According to top health officials of America, doctors who look after animals are best placed to deal with recent human health scares.
Urging veterinarians to work more closely with human health experts in dealing with contagious diseases, Dr. Julie Gerberding, director of the Atlanta-based federal Centers for Disease Control and Prevention (CDC) was quoted: "Thirteen out of the last 14 new infectious diseases that have affected people have arisen from animals.
"We need a health system that can do fast science, fast detection ... fast and effective communication, and a very, very important piece of this fast system is the alert veterinarian," she declared at the American Veterinary Medical Association's (AMVA) annual convention.
Gerberding went on to say that since animals share the same food and water supply as humans, and have greater contact with the elements, their sicknesses could provide an early alert to environmental problems, human disease and even bioterrorist attacks.
Gerberding elucidated her points with examples of the West Nile virus transmitted by mosquitoes, and the now well-known avian flu. She also included a more recent animal-human health interaction example where pet food contaminants that killed a small number of animals moved rapidly into the human food chain.
Says H. Leon Thacker, director of the Animal Disease Diagnostic Laboratory at Purdue University in Indiana: "We're in a situation now where we're talking about health teams of physicians and veterinarians and nurses.
"If one of these foreign diseases gets into the country, the effect that it has is directly proportional to the amount of time it takes us to find it," Thacker warns.
These observations were heard at the AVMA meet for the launch of a new project 'One Health'. Its goal is to integrate human and animal medicine in education, public health agencies, research facilities and clinical practices, to help improve diagnosis and treatment of emerging and chronic diseases.
According to Roger Mahr, outgoing president of the veterinary association, a task force will map strategy, but one step would be for veterinary, medical and public health schools to share faculty and work together on research projects.
Says new president Gregory Hammer:"We're really approaching a crisis in veterinary medicine.
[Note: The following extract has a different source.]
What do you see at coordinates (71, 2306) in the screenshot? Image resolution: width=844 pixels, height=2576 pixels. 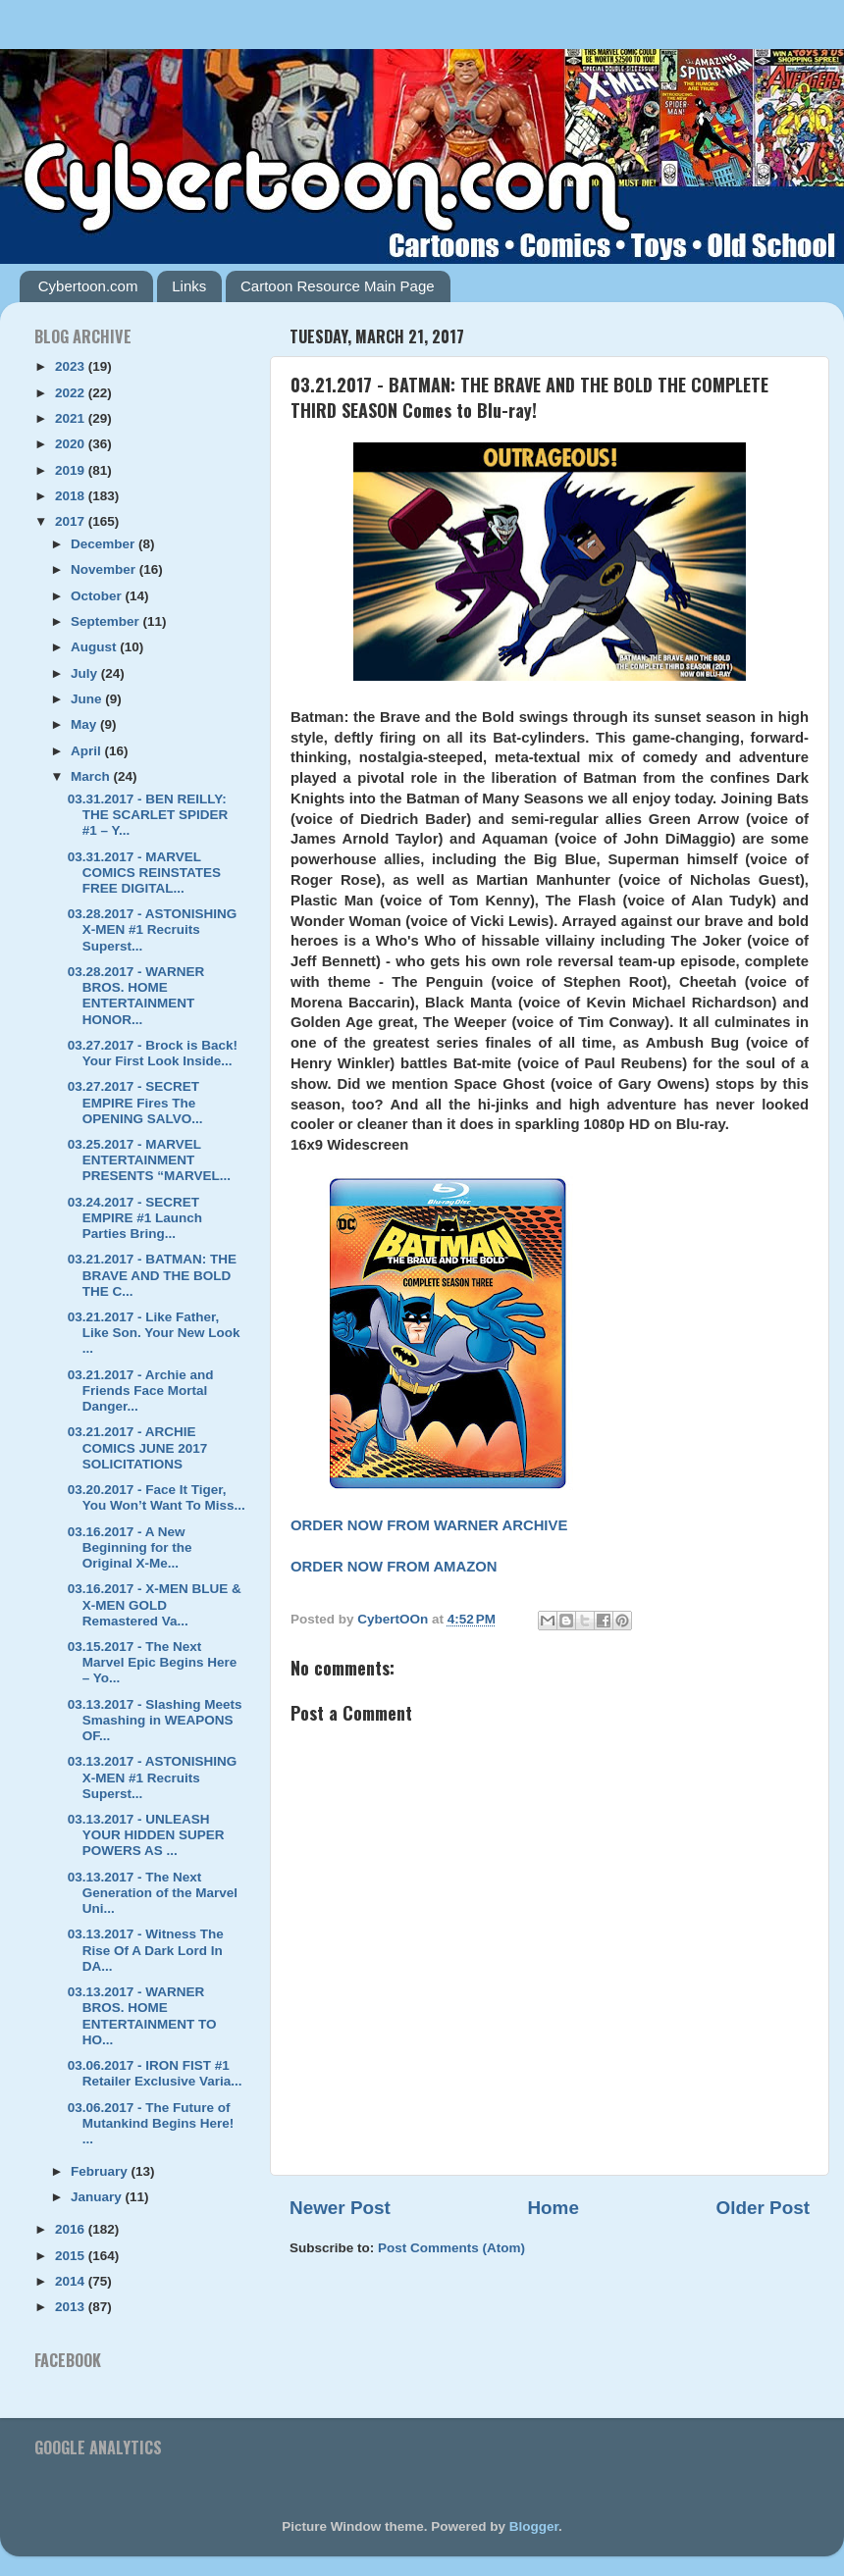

Too few young people are entering the field. By 2025, it's estimated we'll have a shortage of 15,000 veterinarians".
This according to Mahr, could increase the risk that new diseases could go undiagnosed. In the past 25 years, he says, 75 percent of new infectious diseases have come from animals, and in some cases, veterinarians were the first to spot them. Animals provide food and companionship, says Mahr, and "healthy animals mean healthy people."